Doctor Who has its fair share of creepy capers and terrifying foes, but today we’d like to focus on the silly, gross and downright cringey monsters in the hit BBC TV show. To celebrate the recent premiere of series 12, here’s our list of monsters and villains featured in new Who, from bad to worse (spoilers ahead):
The Trickster’s Time Beetle
Season 4, Episode 11
It’s time to call the exterminator. The Time Beetle is quite the mischievous insect; it feeds on time energy and tricks the victim it clings to by altering their personal history through changing a past decision. This is a great villain concept for a show centred around time travel, but the Time Beetle’s appearance looks comical and fake.
While its omnipresence and clicking sounds are unsettling, the show never explained how the Time Beetle manages to remain invisible and undetected on Donna’s back for so long. Why can some people sense it’s there, while others cannot?

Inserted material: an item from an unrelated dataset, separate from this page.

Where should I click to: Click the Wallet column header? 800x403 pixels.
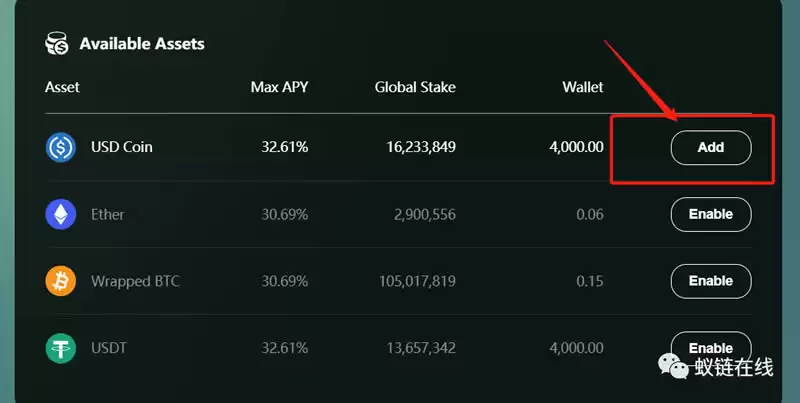coord(583,87)
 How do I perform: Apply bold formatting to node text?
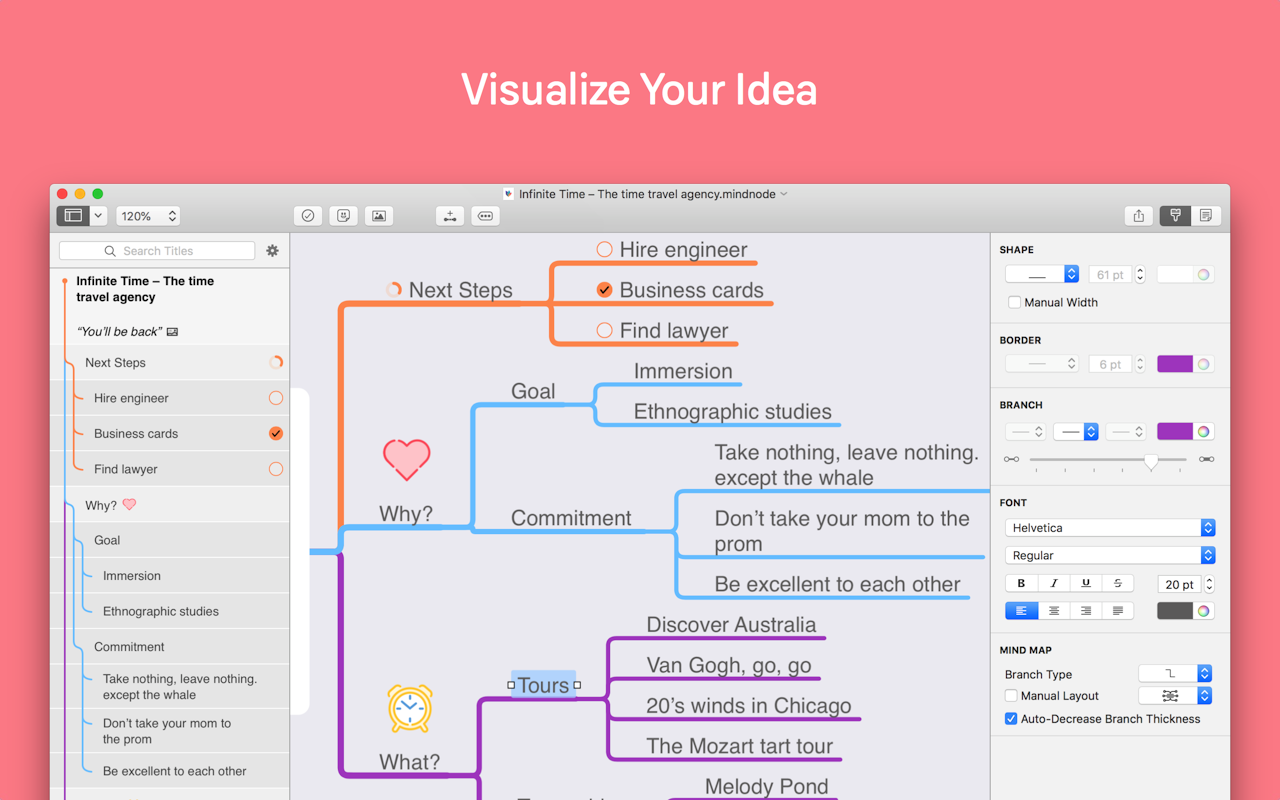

Furthermore, what does the persuasive fortune-teller stand to gain from altering people’s lives or inadvertently creating a parallel world where the Doctor is dead? Either way, this villain is enough to give us entomophobia.
Season 2, Episode 3
Don’t get on this Headmaster’s bad side. The Krillitanes adopt desirable attributes of the species they encounter, which is a creative idea, but also a wild card for the writers to choose any appearance they like. As such, an oversized bat-like creature was an odd decision.
These monsters’ goal is to use intelligently-enhanced children to solve the ‘Universal Theory’, and we can’t help but laugh and think of The Hitchhiker’s Guide to the Galaxy while the Krillitanes try to find the answer.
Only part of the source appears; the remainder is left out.